= Record extracts =
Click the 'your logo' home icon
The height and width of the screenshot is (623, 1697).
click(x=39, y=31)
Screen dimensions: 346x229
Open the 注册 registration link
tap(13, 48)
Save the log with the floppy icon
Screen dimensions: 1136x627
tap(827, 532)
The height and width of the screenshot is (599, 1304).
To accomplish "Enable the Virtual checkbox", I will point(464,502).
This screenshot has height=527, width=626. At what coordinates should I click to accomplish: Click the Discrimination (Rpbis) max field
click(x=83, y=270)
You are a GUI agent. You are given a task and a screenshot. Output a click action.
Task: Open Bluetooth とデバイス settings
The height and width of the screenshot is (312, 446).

= What you should do =
Every record in the listing above is to be copied exactly.

= Solution =
Click the 'your logo' home icon
The height and width of the screenshot is (623, 1697).
click(x=39, y=31)
Screen dimensions: 346x229
Open the 注册 registration link
tap(13, 48)
Save the log with the floppy icon
Screen dimensions: 1136x627
tap(827, 532)
The height and width of the screenshot is (599, 1304).
To accomplish "Enable the Virtual checkbox", I will point(464,502).
This screenshot has height=527, width=626. At what coordinates should I click to accomplish: Click the Discrimination (Rpbis) max field
click(x=83, y=270)
You are a GUI agent. You are given a task and a screenshot. Output a click action.
Task: Open Bluetooth とデバイス settings
The height and width of the screenshot is (312, 446).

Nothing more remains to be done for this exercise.